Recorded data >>

==============================

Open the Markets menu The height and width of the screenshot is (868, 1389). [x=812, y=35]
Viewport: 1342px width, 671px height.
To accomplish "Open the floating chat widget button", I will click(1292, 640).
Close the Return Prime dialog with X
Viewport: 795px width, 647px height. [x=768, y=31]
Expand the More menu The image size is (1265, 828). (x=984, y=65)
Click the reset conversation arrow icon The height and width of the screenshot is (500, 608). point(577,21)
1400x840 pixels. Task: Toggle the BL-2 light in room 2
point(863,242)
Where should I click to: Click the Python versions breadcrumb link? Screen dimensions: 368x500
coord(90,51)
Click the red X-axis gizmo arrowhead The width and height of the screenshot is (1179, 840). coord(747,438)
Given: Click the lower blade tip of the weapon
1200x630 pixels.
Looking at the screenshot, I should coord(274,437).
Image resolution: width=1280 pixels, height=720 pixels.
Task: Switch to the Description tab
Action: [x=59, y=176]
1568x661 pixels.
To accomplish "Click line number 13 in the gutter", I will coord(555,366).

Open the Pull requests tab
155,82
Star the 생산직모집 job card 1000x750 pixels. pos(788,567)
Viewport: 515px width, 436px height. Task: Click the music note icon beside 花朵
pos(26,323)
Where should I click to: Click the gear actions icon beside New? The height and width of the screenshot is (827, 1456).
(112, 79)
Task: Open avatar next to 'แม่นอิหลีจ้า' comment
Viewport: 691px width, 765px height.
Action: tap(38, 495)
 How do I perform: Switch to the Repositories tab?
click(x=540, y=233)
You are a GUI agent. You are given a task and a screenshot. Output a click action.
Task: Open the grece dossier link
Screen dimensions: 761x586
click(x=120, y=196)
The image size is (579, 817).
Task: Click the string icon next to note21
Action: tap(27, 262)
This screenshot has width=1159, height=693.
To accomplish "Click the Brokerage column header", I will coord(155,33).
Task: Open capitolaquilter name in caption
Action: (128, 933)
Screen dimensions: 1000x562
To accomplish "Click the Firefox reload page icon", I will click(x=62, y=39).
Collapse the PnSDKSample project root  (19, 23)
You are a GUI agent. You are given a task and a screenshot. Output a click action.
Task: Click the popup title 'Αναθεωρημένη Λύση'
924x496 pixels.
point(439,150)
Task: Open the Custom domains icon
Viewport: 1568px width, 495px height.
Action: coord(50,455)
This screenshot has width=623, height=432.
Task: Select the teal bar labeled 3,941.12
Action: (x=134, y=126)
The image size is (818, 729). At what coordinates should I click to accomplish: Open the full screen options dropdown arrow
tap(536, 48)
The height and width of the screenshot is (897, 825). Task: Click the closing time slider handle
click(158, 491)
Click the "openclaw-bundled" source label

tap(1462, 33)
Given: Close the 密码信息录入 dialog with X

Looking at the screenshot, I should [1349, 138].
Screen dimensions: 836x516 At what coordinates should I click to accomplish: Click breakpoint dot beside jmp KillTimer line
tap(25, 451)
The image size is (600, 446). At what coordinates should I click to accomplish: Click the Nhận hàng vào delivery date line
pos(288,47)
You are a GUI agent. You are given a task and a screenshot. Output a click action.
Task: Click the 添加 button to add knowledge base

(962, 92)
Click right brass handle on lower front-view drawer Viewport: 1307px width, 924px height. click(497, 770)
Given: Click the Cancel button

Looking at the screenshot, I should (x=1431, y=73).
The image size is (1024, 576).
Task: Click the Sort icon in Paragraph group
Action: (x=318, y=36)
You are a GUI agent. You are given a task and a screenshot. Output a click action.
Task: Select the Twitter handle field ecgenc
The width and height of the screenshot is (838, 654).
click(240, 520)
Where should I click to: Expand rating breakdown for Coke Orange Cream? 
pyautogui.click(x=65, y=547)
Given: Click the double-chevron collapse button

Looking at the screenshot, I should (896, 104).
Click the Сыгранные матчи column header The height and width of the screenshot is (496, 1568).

==============================

WHAT IS NEEDED >> Reproduce the entries above in full, so that each one reads exactly as before.

EXERCISE SOLUTION >>
Open the Markets menu The height and width of the screenshot is (868, 1389). [x=812, y=35]
Viewport: 1342px width, 671px height.
To accomplish "Open the floating chat widget button", I will click(1292, 640).
Close the Return Prime dialog with X
Viewport: 795px width, 647px height. [x=768, y=31]
Expand the More menu The image size is (1265, 828). (x=984, y=65)
Click the reset conversation arrow icon The height and width of the screenshot is (500, 608). point(577,21)
1400x840 pixels. Task: Toggle the BL-2 light in room 2
point(863,242)
Where should I click to: Click the Python versions breadcrumb link? Screen dimensions: 368x500
coord(90,51)
Click the red X-axis gizmo arrowhead The width and height of the screenshot is (1179, 840). coord(747,438)
Given: Click the lower blade tip of the weapon
1200x630 pixels.
Looking at the screenshot, I should coord(274,437).
Image resolution: width=1280 pixels, height=720 pixels.
Task: Switch to the Description tab
Action: [x=59, y=176]
1568x661 pixels.
To accomplish "Click line number 13 in the gutter", I will coord(555,366).

Open the Pull requests tab
155,82
Star the 생산직모집 job card 1000x750 pixels. pos(788,567)
Viewport: 515px width, 436px height. Task: Click the music note icon beside 花朵
pos(26,323)
Where should I click to: Click the gear actions icon beside New? The height and width of the screenshot is (827, 1456).
(112, 79)
Task: Open avatar next to 'แม่นอิหลีจ้า' comment
Viewport: 691px width, 765px height.
Action: tap(38, 495)
 How do I perform: Switch to the Repositories tab?
click(x=540, y=233)
You are a GUI agent. You are given a task and a screenshot. Output a click action.
Task: Open the grece dossier link
Screen dimensions: 761x586
click(x=120, y=196)
The image size is (579, 817).
Task: Click the string icon next to note21
Action: tap(27, 262)
This screenshot has width=1159, height=693.
To accomplish "Click the Brokerage column header", I will coord(155,33).
Task: Open capitolaquilter name in caption
Action: (128, 933)
Screen dimensions: 1000x562
To accomplish "Click the Firefox reload page icon", I will click(x=62, y=39).
Collapse the PnSDKSample project root  (19, 23)
You are a GUI agent. You are given a task and a screenshot. Output a click action.
Task: Click the popup title 'Αναθεωρημένη Λύση'
924x496 pixels.
point(439,150)
Task: Open the Custom domains icon
Viewport: 1568px width, 495px height.
Action: coord(50,455)
This screenshot has width=623, height=432.
Task: Select the teal bar labeled 3,941.12
Action: (x=134, y=126)
The image size is (818, 729). At what coordinates should I click to accomplish: Open the full screen options dropdown arrow
tap(536, 48)
The height and width of the screenshot is (897, 825). Task: Click the closing time slider handle
click(158, 491)
Click the "openclaw-bundled" source label

tap(1462, 33)
Given: Close the 密码信息录入 dialog with X

Looking at the screenshot, I should [1349, 138].
Screen dimensions: 836x516 At what coordinates should I click to accomplish: Click breakpoint dot beside jmp KillTimer line
tap(25, 451)
The image size is (600, 446). At what coordinates should I click to accomplish: Click the Nhận hàng vào delivery date line
pos(288,47)
You are a GUI agent. You are given a task and a screenshot. Output a click action.
Task: Click the 添加 button to add knowledge base

(962, 92)
Click right brass handle on lower front-view drawer Viewport: 1307px width, 924px height. click(497, 770)
Given: Click the Cancel button

Looking at the screenshot, I should (x=1431, y=73).
The image size is (1024, 576).
Task: Click the Sort icon in Paragraph group
Action: (x=318, y=36)
You are a GUI agent. You are given a task and a screenshot. Output a click action.
Task: Select the Twitter handle field ecgenc
The width and height of the screenshot is (838, 654).
click(240, 520)
Where should I click to: Expand rating breakdown for Coke Orange Cream? 
pyautogui.click(x=65, y=547)
Given: Click the double-chevron collapse button

Looking at the screenshot, I should (896, 104).
Click the Сыгранные матчи column header The height and width of the screenshot is (496, 1568).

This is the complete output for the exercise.